- Excerpted text:
As the world’s largest association of nation-states, the UN is shaped by routine. This does bring its advantages: even when countries are at war with each other somewhere in the world, state representatives will still come together to negotiate issues like high seas protection or deep-sea mining. But these routines also make the organisation sluggish. The balance tends to tilt towards the status quo. At a time when the UN must change in order to survive, clinging to the old and familiar leads to irrelevance. The next Secretary-General will need to actively use their authority to shape a global organisation that can face up to a growing number of cross-border problems in a geopolitically difficult era. A review of the UN Charter under Article 109 seems to be essential, a call that is being echoed by more and more governments and leaders. In his opening speech at the Raisina Dialogue in India, Finland’s President Alexander Stubb recently said, ‘What the world needs now is a new San Francisco moment. A moment where world leaders come together in the spirit of cooperation to think long and hard to reform the international institutions that have served us since World War II.’ And he’s right.

A woman at the top would send a message of renewal to the public.

Many are urging the UN to go ‘back to basics’, calling for an administrative overhaul of the institution and a return to its core mission of peace and security. In a world torn apart by war, that does sound rather appealing. But it overlooks the fact that the UN’s problems are less about ineffective or inefficient institutions, too many mandates or unclear priorities, and more about political deadlocks. If the UN were to focus exclusively on peace and security, it would relinquish its influence in areas crucial to coexistence in the 21st century — from climate change and artificial intelligence to pandemics and biodiversity loss. At the same time, it would still face the same political deadlocks that currently make it look toothless when it comes to conflict resolution: no funding for peacebuilding, no respect for the prohibition of the use of force and no Security Council reform. It is clear that making institutions more efficient, eliminating duplication, and streamlining mandates are the right things to do. But administrative fixes cannot solve political problems. The United Nations needs a leader with political savvy, not just a pencil pusher.

Many states and civil society organisations argue that the job should go to a woman. After nine men in the role, now is the time, they say. But this has gained little traction among the five permanent members of the Security Council, which wield veto power over the selection process. Still, the case for a female leadership at the UN is strong. A woman at the top would send a much-needed message of renewal to the public.

Whether a man or a woman is ultimately elected, one of the major political challenges facing the next UN leader will be the diminishing influence of the Charter. Even for European states, which champion themselves as defenders of international law, the decision on whether to uphold the UN Charter in a conflict seems to largely rest on their relationships with the parties involved. The German Chancellor Friedrich Merz described the abduction of Nicolás Maduro as legally ‘complex’ and avoided offering any legal opinion on the war in Iran altogether, saying it would ‘have little effect anyway’. With friends like these, a UN Charter hardly needs enemies.

Yet without its true friends, the Charter cannot survive. A new Secretary-General must convince leaders that their countries’ security depends on upholding and defending the prohibition of the use of force at all costs. After the devastation of two world wars, embedding this prohibition globally was perhaps the most landmark normative development of the 20th century. Whether it will see the 21st century through depends on several factors… starting with who the next Secretary-General will be.

- Data provided:
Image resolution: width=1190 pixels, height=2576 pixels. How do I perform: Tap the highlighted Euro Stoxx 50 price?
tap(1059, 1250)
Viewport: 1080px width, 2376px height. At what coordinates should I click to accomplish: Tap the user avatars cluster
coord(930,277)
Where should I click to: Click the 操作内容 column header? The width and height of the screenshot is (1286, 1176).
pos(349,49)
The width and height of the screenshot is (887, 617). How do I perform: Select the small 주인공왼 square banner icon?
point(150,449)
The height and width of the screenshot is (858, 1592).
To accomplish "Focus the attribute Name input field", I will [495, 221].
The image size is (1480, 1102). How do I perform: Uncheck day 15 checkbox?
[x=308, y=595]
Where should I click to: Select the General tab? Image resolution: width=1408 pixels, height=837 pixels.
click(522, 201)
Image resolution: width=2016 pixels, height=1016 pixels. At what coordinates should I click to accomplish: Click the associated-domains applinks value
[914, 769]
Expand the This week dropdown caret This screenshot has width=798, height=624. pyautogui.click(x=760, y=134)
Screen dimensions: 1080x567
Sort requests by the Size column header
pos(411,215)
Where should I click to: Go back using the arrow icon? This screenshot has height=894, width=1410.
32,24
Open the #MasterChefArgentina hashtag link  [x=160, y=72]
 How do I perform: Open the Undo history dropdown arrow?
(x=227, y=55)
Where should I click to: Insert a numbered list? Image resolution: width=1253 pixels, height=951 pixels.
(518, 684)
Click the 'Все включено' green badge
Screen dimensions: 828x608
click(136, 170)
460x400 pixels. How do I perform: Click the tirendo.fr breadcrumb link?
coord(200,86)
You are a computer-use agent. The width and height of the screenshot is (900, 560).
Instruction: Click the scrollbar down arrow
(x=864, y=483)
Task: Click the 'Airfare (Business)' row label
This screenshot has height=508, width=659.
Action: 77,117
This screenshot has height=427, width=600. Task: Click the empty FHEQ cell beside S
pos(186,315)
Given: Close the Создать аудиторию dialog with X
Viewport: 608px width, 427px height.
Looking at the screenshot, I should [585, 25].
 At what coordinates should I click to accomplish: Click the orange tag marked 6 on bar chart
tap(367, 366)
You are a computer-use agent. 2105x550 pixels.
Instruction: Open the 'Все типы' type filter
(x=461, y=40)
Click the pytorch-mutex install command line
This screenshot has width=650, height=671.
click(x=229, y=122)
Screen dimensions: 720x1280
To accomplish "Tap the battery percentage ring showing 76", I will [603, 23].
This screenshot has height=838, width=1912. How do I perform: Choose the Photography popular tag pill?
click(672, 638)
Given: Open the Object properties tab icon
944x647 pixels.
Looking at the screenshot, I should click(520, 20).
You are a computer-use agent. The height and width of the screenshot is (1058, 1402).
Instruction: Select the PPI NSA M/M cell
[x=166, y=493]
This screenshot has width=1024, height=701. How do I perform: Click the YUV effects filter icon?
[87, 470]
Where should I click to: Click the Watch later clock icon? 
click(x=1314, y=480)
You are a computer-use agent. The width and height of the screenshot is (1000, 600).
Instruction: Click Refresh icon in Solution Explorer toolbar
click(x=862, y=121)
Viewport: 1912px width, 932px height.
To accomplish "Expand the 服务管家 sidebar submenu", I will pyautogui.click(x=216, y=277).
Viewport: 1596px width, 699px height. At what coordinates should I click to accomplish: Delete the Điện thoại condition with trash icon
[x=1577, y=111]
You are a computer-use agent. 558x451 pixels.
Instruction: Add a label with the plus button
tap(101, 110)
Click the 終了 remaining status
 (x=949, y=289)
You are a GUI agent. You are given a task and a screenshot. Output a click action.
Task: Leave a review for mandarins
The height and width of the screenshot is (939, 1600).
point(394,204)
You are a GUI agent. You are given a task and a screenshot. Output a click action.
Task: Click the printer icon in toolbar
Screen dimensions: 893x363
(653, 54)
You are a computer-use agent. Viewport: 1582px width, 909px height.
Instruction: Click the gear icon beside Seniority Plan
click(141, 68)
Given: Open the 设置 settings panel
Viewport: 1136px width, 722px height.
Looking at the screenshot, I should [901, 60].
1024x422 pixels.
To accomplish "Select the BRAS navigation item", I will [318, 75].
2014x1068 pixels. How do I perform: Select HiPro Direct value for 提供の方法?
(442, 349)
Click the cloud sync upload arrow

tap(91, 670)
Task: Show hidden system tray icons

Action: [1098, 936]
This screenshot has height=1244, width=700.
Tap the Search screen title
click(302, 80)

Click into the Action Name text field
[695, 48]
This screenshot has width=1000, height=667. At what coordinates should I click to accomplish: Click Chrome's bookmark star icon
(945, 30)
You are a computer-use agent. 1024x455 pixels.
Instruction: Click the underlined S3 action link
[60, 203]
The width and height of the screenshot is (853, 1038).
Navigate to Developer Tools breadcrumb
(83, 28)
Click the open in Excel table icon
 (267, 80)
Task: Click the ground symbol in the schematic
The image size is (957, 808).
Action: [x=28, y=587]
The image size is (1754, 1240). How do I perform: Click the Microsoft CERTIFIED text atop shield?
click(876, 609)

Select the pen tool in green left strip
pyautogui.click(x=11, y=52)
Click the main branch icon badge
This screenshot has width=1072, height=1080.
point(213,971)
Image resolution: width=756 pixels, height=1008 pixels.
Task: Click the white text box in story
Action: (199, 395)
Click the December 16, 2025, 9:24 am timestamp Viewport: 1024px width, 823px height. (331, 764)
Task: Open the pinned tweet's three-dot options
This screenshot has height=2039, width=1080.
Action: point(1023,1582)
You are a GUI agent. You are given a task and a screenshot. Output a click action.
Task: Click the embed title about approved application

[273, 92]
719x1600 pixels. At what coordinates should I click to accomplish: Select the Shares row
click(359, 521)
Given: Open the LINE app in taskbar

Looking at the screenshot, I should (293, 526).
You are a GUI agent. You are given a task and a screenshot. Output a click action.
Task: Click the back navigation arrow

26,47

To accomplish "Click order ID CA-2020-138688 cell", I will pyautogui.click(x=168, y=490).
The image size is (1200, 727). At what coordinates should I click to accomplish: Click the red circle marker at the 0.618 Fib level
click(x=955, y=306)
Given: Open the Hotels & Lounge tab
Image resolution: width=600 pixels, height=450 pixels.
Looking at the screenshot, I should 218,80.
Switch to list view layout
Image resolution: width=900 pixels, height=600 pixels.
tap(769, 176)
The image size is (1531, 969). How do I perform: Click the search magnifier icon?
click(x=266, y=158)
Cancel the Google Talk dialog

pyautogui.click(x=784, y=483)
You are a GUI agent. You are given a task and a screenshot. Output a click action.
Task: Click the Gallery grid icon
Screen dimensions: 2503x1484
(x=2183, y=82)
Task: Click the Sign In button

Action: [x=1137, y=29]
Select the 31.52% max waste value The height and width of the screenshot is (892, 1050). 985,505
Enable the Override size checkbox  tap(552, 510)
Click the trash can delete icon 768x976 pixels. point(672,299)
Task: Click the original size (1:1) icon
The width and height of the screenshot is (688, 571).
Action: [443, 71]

- Work task A:
Answer these questions from the text on the next UN Secretary-General:
(i) Who called for "a new San Francisco moment," and at what event?
(ii) How many men have held the Secretary-General role so far?
(iii) What word did Friedrich Merz use for the abduction of Nicolás Maduro?
- Work task B:
Return everything in the text on the next UN Secretary-General from "Many states and" down to "much-needed message of renewal to the public.", copied word for word.

- Task answer A:
(i) Finland's President Alexander Stubb, in his opening speech at the Raisina Dialogue in India.
(ii) Nine.
(iii) Legally "complex."

- Task answer B:
Many states and civil society organisations argue that the job should go to a woman. After nine men in the role, now is the time, they say. But this has gained little traction among the five permanent members of the Security Council, which wield veto power over the selection process. Still, the case for a female leadership at the UN is strong. A woman at the top would send a much-needed message of renewal to the public.